Chronique Philida de André Brink

Marie Hirigoyen Librairie Hirigoyen (Bayonne)

André Brink, s’appuyant sur des sources précises, s’est attaché au parcours d’une jeune femme noire, propriété de ses ancêtres afrikaners. À la manière d’un conteur populaire qui prend une voix reconnaissable pour chacun de ses personnages, il intègre la pensée magique en prise avec les forces invisibles de la montagne ou des rivières, ainsi que les anciens mythes khoe sur la mort, les revenants et la place de l’homme dans l’univers.

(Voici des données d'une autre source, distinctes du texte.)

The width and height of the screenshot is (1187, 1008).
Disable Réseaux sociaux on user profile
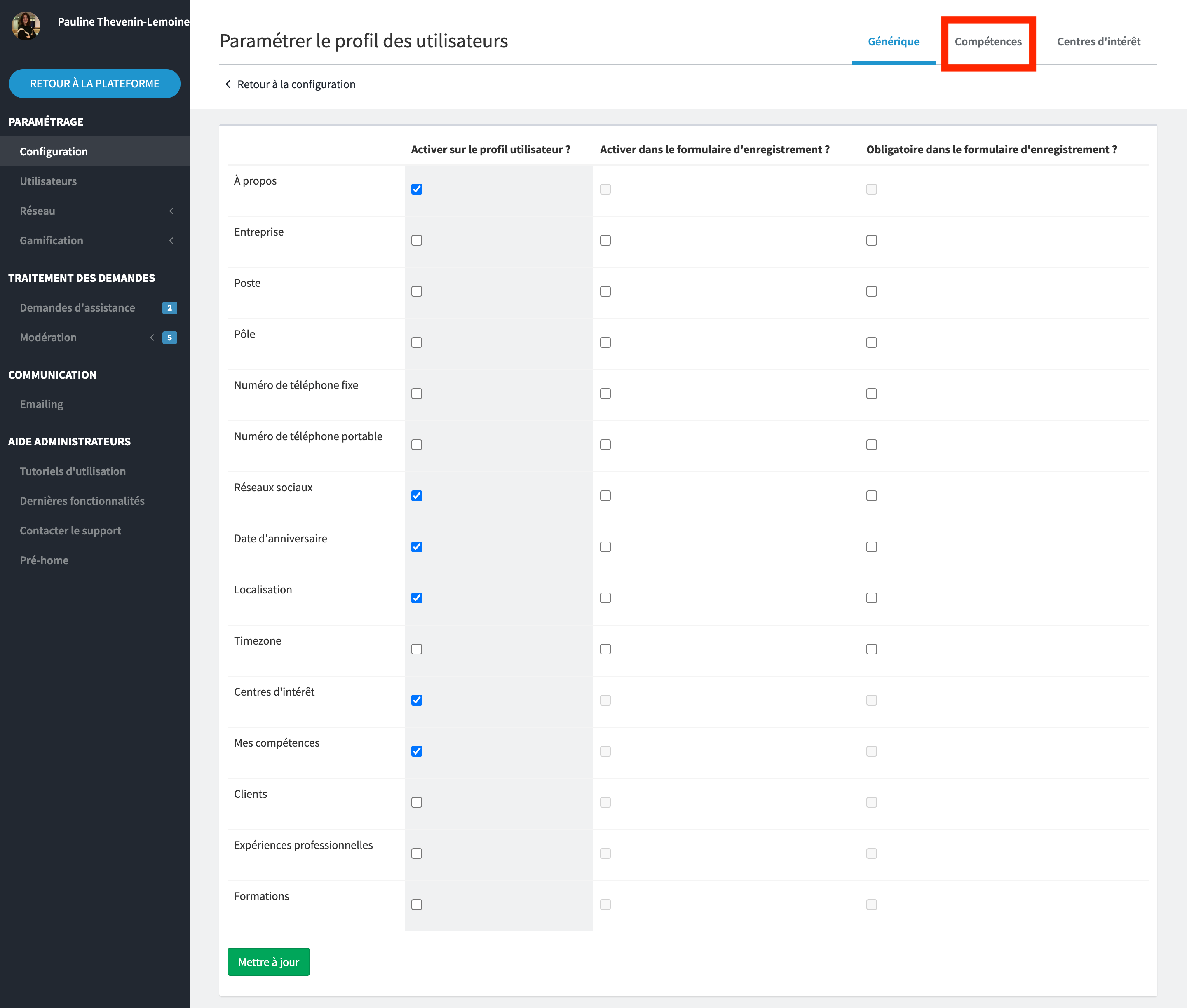417,496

Il dit crûment la lubricité et l’extrême cruauté des maîtres, la torture banalisée, la dépendance, les humiliations, mais aussi la traite des esclaves déportés des colonies hollandaises d’Extrême-Orient. Pas à pas, Philida s’extrait de ce carcan intériorisé au plus profond, jusqu’à ce « jour bleu » de 1833 où fut proclamé l’abolition de l’esclavage dans tout l’empire britannique. La société tremble alors sur ses fondements, les Afrikaners, menacés dans leurs privilèges, se dressent contre les Anglais, ce qui déclenchera quelques années plus tard la première guerre des Boers.